Zusammen mit Sauter Deutschland haben die Verantwortlichen der Verifort Capital Gruppe ein ESG-Konzept für die Mannheimer Bestandsimmobilie entwickelt und umgesetzt. In dem Zuge wurde das Gebäude Schritt für Schnitt saniert und modernisiert. Am Anfang stand, wie bei allen derartigen Projekten, ein umfassendes Energieaudit mit Wirtschaftlichkeitsbewertung. Darauf aufbauend unterstützte Sauter den Kunden bei der Planung und Kostenschätzung für die Sanierung von Gebäudeautomation sowie Lüftungs- und Pumpentechnik. Evaluiert wurde das Projekt zudem nach dem BAFA-BEG-M Förderprogramm.

Danach ging es an die Umsetzung: Die zwei großen Bestandsventilatoren wurden durch 44 stufenlos regelbare Effizienzventilatoren ersetzt. Auch die neu eingebauten IE5-Hocheffizienzpumpen sind nun stufenlos regelbar und damit wesentlich sparsamer. An zeitgemäße Standards angepasst wurde zudem die Gebäudeautomation. Sie entspricht nun Energieeffizienzklasse B (DIN V 18599).

▶ _Zu erledigen_
Schreiben Sie den obigen Text über die Sanierung der Mannheimer Bestandsimmobilie vollständig und ohne jede Änderung ab.

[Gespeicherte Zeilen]
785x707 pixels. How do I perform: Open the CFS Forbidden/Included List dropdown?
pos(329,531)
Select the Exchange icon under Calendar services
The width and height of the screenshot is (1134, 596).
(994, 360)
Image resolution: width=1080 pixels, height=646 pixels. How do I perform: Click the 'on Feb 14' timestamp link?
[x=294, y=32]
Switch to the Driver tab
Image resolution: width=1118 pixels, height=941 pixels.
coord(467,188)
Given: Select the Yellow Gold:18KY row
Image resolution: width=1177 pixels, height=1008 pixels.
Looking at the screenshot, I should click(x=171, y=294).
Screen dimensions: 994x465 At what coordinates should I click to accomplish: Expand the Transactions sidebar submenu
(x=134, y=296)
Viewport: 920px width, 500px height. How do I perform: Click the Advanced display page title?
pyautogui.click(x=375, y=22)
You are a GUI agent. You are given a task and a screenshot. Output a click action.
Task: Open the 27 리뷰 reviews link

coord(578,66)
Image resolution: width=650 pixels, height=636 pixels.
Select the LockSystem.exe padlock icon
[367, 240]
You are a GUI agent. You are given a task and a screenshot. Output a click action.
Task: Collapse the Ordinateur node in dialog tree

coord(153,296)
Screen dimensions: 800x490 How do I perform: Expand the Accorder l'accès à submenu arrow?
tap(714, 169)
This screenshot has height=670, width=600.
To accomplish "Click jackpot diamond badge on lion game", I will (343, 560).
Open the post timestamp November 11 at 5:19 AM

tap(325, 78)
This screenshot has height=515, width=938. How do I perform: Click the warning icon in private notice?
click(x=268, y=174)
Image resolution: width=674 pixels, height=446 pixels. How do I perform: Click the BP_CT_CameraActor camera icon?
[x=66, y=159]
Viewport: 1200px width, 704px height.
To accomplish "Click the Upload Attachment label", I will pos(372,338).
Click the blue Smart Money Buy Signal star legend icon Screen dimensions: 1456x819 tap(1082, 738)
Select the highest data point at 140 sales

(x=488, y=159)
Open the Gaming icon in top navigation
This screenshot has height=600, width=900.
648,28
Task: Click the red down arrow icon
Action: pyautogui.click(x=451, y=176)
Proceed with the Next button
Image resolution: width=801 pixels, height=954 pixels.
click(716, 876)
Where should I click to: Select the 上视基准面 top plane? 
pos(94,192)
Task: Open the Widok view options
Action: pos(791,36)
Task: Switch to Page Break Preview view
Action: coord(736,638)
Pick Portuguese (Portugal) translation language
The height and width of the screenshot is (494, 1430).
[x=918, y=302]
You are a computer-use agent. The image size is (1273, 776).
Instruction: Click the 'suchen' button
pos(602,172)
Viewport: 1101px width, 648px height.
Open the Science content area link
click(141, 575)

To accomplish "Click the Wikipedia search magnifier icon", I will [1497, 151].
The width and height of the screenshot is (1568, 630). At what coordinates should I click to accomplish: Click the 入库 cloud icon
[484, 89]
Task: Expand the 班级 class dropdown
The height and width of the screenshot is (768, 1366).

▶ _Lösung zur Aufgabe_
Zusammen mit Sauter Deutschland haben die Verantwortlichen der Verifort Capital Gruppe ein ESG-Konzept für die Mannheimer Bestandsimmobilie entwickelt und umgesetzt. In dem Zuge wurde das Gebäude Schritt für Schnitt saniert und modernisiert. Am Anfang stand, wie bei allen derartigen Projekten, ein umfassendes Energieaudit mit Wirtschaftlichkeitsbewertung. Darauf aufbauend unterstützte Sauter den Kunden bei der Planung und Kostenschätzung für die Sanierung von Gebäudeautomation sowie Lüftungs- und Pumpentechnik. Evaluiert wurde das Projekt zudem nach dem BAFA-BEG-M Förderprogramm.

Danach ging es an die Umsetzung: Die zwei großen Bestandsventilatoren wurden durch 44 stufenlos regelbare Effizienzventilatoren ersetzt. Auch die neu eingebauten IE5-Hocheffizienzpumpen sind nun stufenlos regelbar und damit wesentlich sparsamer. An zeitgemäße Standards angepasst wurde zudem die Gebäudeautomation. Sie entspricht nun Energieeffizienzklasse B (DIN V 18599).